2009-01-24 Thread Jerry Gerrone
On Jan 21, 1:06 pm, soul.mirr...@gmail.com soul.mirr...@gmail.com
wrote:
 On Dec 4 2008, 5:11 am, Andreas Waldenburger geekm...@usenot.de
 wrote:
  I vaguely remember you plonking [Xah Lee] before. Did you unplonk him in
  the meantime? Or was that just a figure of speech?

  teasingly yours,
  /W

 Andreas Waldenburger, I hold up a mirror to your soul!

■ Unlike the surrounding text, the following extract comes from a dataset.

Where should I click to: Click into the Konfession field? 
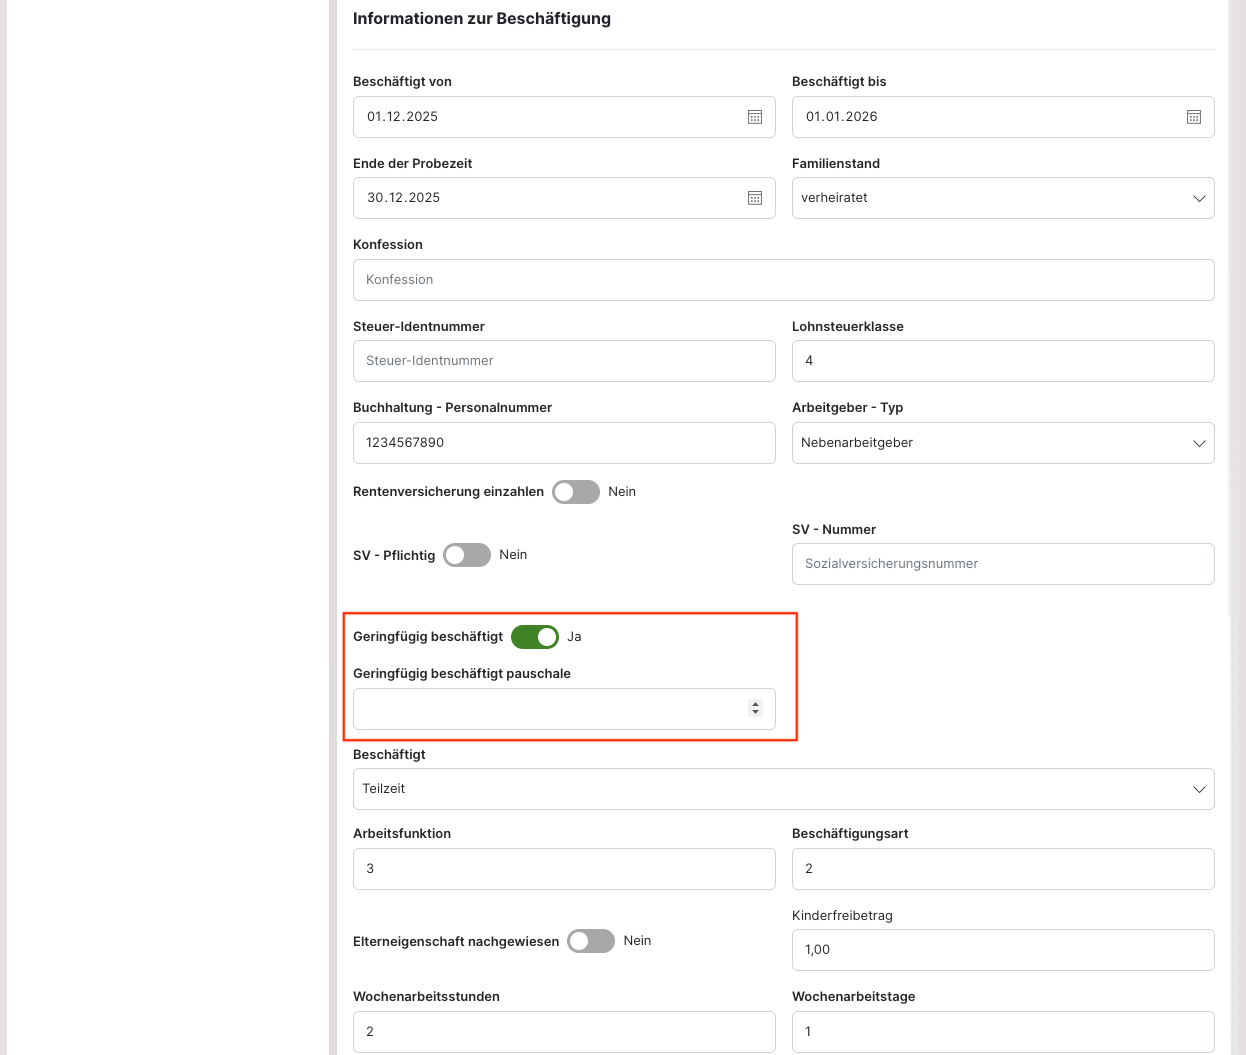point(783,280)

 A couple of years ago you started posting to the newsgroup
 comp.lang.java.programmer. Unlike most newbies, instead of lurking for
 a while and then contributing on-topic posts about Java, you jumped
 into the nearest available flamewar and immediately got in up to your
 neck. Then, on November 13, 2007, you stooped to intentionally
 misquoting one of your opponents. When he wrote

 http://groups.google.com/group/comp.lang.java.programmer/msg/7797d4e9...

 A few days later, you did it again, misquoting this post

 http://groups.google.com/group/comp.lang.java.programmer/msg/fca19d41...

 in this one:

 http://groups.google.com/group/comp.lang.java.programmer/msg/397e1d4b...

 In both cases, you publicly portrayed this poor man as a pervert, even
 though, whatever his other [insult deleted], that is clearly not one of
 them.

None of the nasty things that you have said or implied about me are at
all true.

 Repeatedly you have claimed to be primarily motivated by finding the
 disrupting of newsgroups to be entertaining. This is tantamount to
 admitting to being a troll.

Yes, and here you are, feeding him. Way to go, genius.

(And cljp had just gotten peaceful again, too!)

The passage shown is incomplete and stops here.